El 20 de noviembre se efectúa en el Teatro Flagger, de Miami, el acto convocado por los exiliados cubanos en la ciudad, para recibir a Fidel Castro y Juan Manuel Márquez, acompañados en esta ocasión por los periodistas Guido García Inclán y Luís Conte Agüero. En la revista Bohemia en su edición del 4 de diciembre aparecerá la reseña de la actividad bajo el título “Del Muelle de Luz al Teatro Flagger”. En su intervención Fidel Castro afirma como…“…los políticos no hablan de la emigración porque la emigración no vota. Por la emigración se interesa la revolución porque no nos interesa el voto sino la conciencia. Venimos a buscar la fuerza moral de la emigración…” (84).

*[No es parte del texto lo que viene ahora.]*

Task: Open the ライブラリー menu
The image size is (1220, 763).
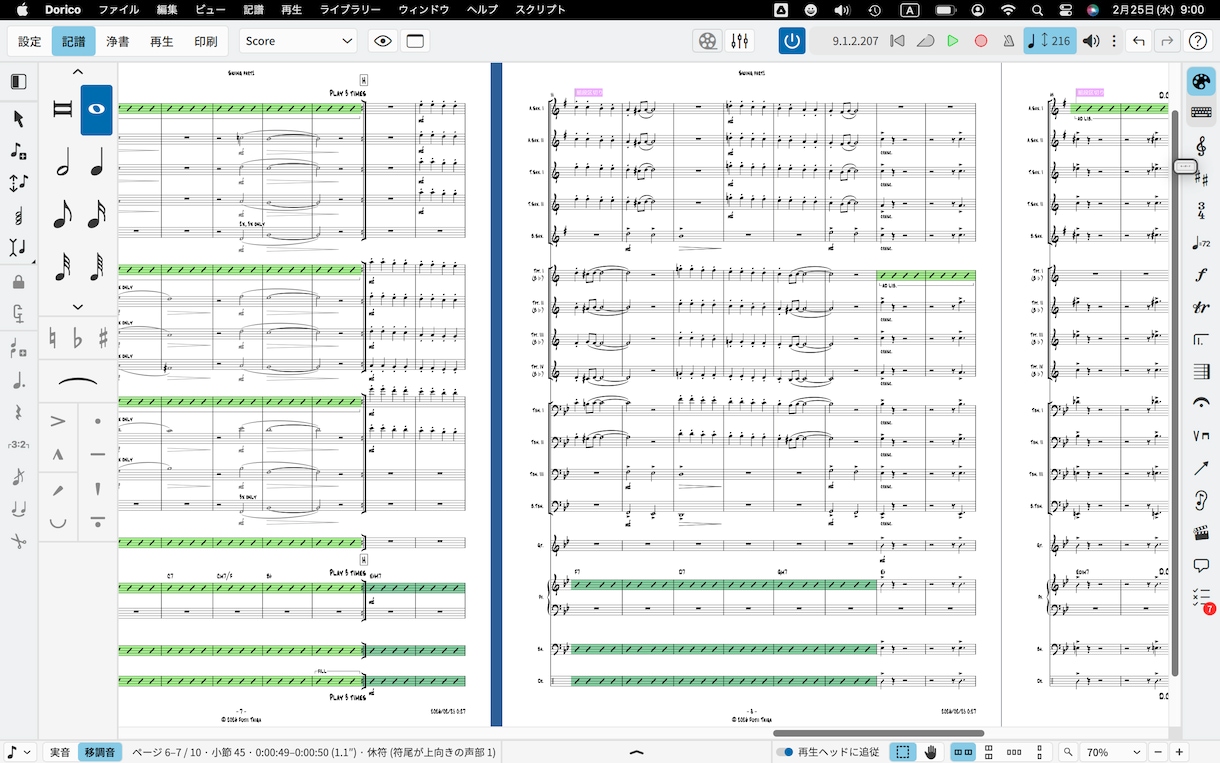Action: tap(350, 10)
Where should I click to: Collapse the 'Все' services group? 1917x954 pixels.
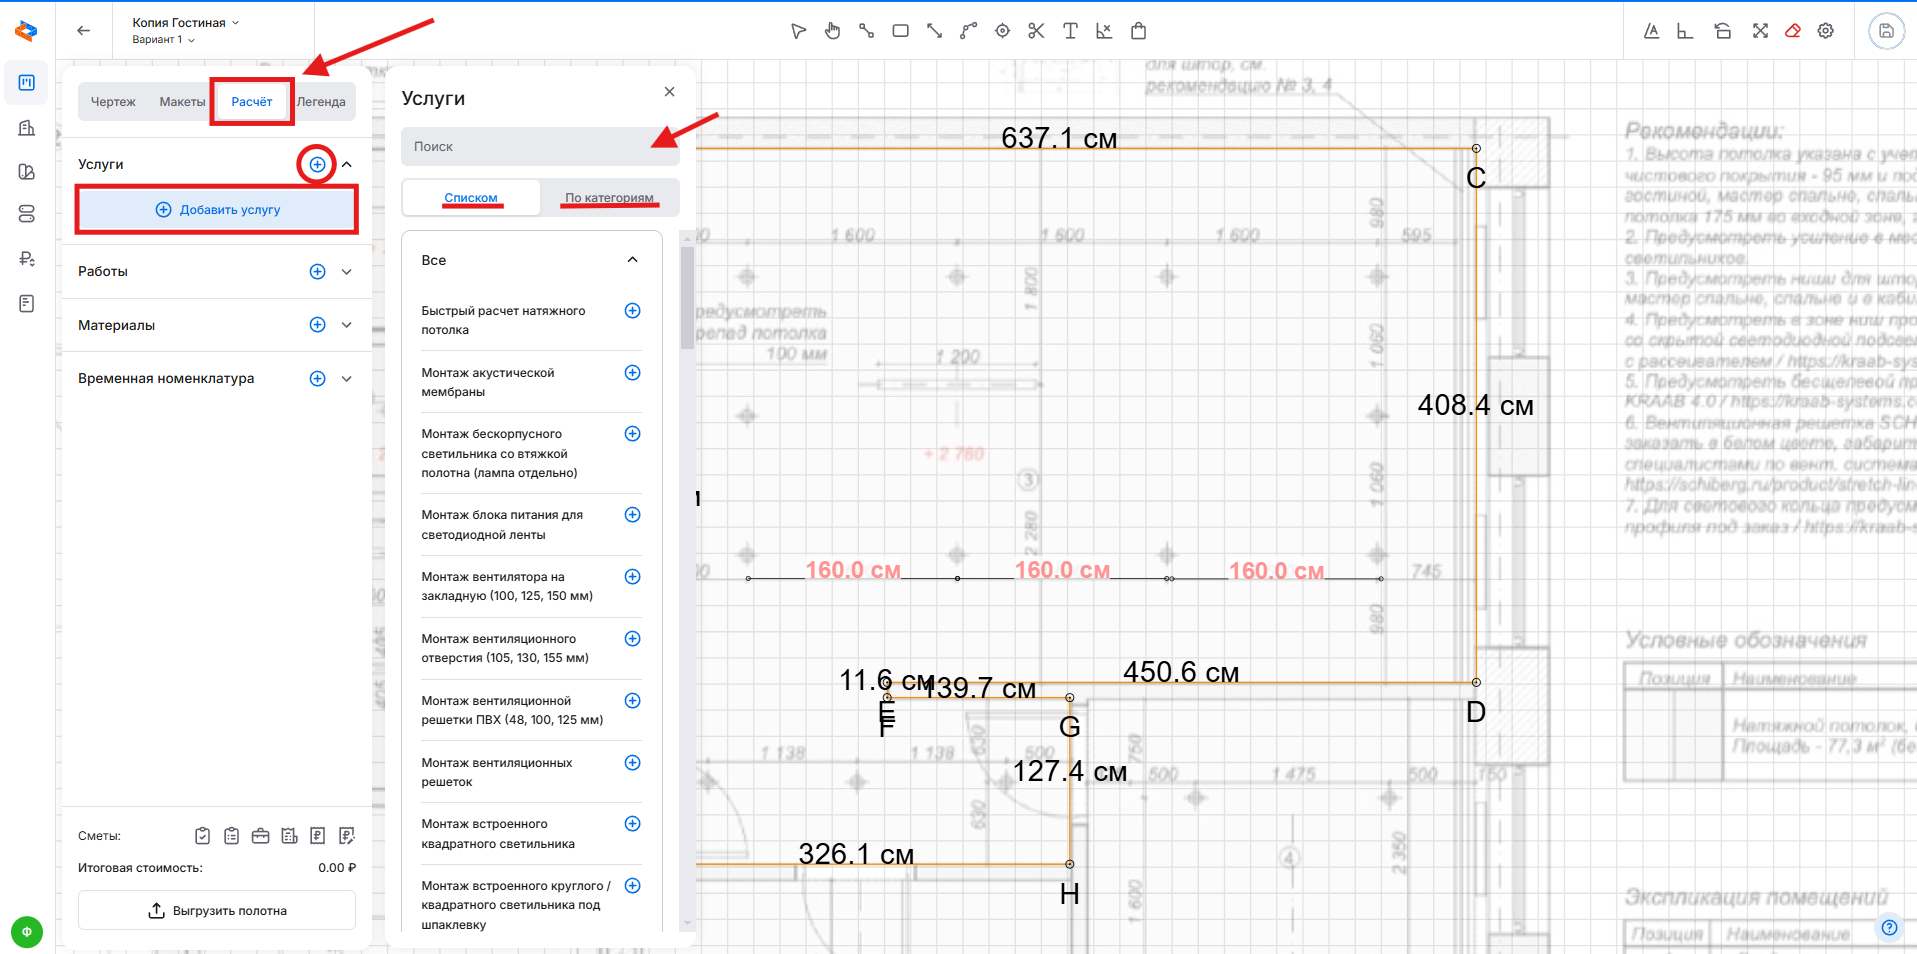tap(632, 260)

El 27 de noviembre Fidel Castro se reúne con los emigrados residentes en Tampa, en un salón de la Unión de Obreros Metalúrgicos, reviviendo la época en que el Apóstol desarrolló su actividad proselitista en aras de la Guerra Necesaria. En el periódico local “La Gaceta de Tampa” se publica, el 28 de noviembre, una reseña de su discurso.

“Ninguna persona bien informada-valora éste- puede negar que el pueblo de Cuba y particularmente su juventud, ama la libertad, y que por ella lucha en estos momentos como lucharon los héroes de la guerra de 1868 y después el Apóstol Martí y los paladines de la revolución de 1895…” (85).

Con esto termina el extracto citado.